Apple has been collecting the health data of the users of their products since the launch of the iPhone 5s, which premiered with the M8 processor.
The iPhone 6 and 6 Plus come with the next generation of the same processor- the M8. The M8 does what the M7 can do and can also measure elevation. This means that it can tell how many flights of stairs you have climbed in a day.
During the recent launch of the iOS 8.2 and Apple Watch, Apple announced that the Health app had received a couple of updates with plenty of optimizations and bug fixes. Here is the list of changes:
- You can now select the unit of measurement for weight, body temperature, blood glucose and distance.
- You can add and visualize your workout sessions from 3rd party apps
- The issue that prevented users from adding a profile photo in Medical ID has been addressed.
- Units for minerals and vitamins have been fixed
- The issue that prevented changes in health data after adjustments had been made to the data source order has been fixed
- The issue that caused graphics not to display data values has been sorted out
- A privacy setting that makes it possible to turn off tracking of distance, steps and flights climbed has been added.
The Health app is still in its nascent stages and has quite a long way to go in terms of ease of use.
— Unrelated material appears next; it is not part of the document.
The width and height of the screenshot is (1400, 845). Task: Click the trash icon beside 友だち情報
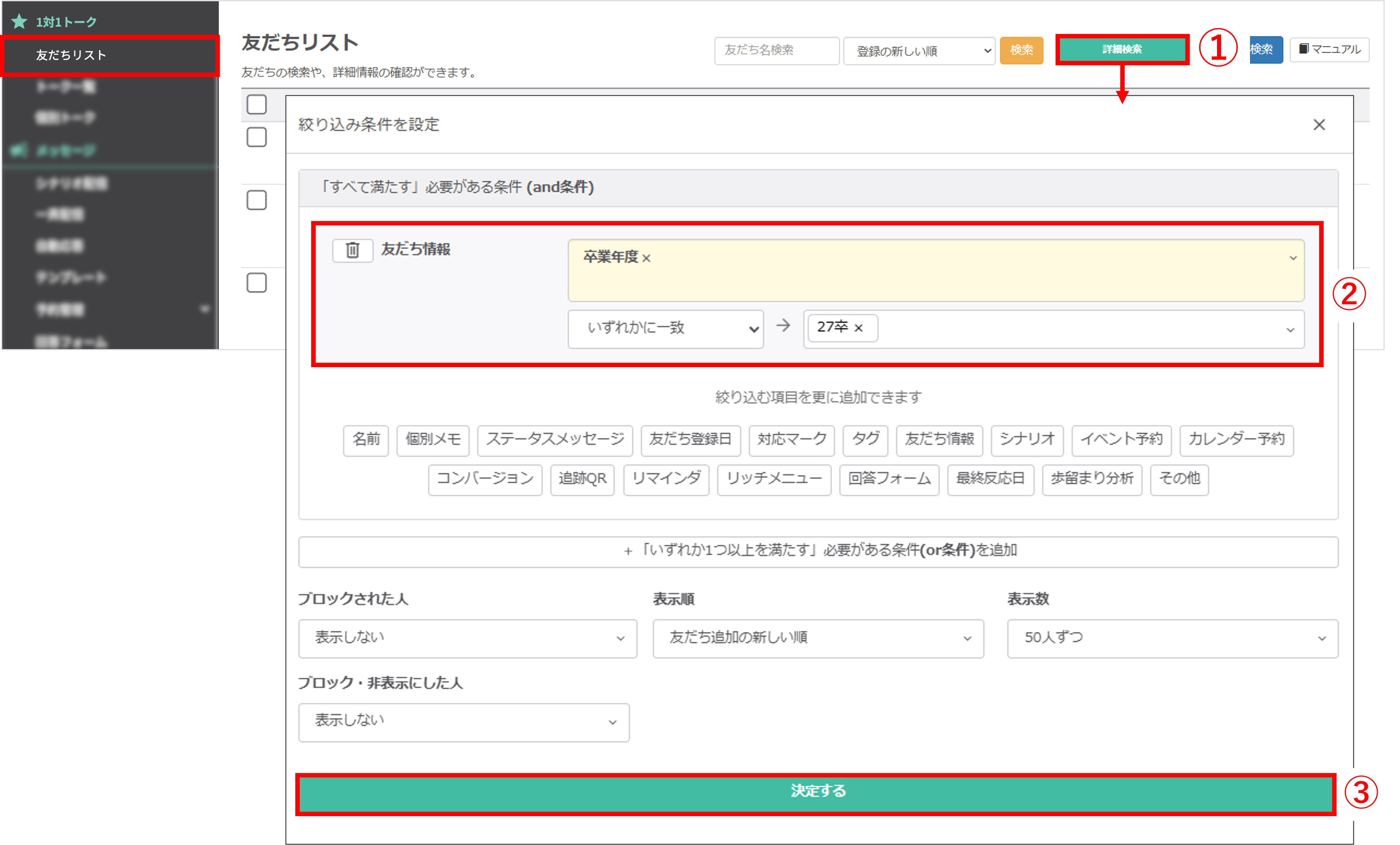[352, 250]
It is difficult to figure out and use the app. Many people do not even have the slightest idea on what it does and how to use it. Below is a guide on what it does.
What the Health App Does
In principle, the Health app is brilliant. It is meant to be a centralized dashboard or hub for all your personal health data from a plethora of third party health apps. The apps include wireless body scales, sleep monitors, run trackers, and others. The idea is to have all these apps feed all your health data to one central location and save you the hustle of opening all the separate apps. The app operates under the HealthKit framework, which comes with the iOS 8.2. The Health app also allows other apps to access various aspects of your health from other apps so that they can have a clearer view of your overall health.
As previously mentioned, Apple has not done a very good job with the app and it still feels somewhat sophomoric. It is not easy to figure out and it is even harder to manage your data. While the dashboard cards are an awesome idea, they are not all that helpful. A good example is the “Active Calories” card. It is hard for the user to figure out what exactly it means and there is no explanation for it.
While the app still has lots of hitches, it can be a huge success given time as the idea is excellent. Apple will make improvements with time; so you might as well get the hang of it right now.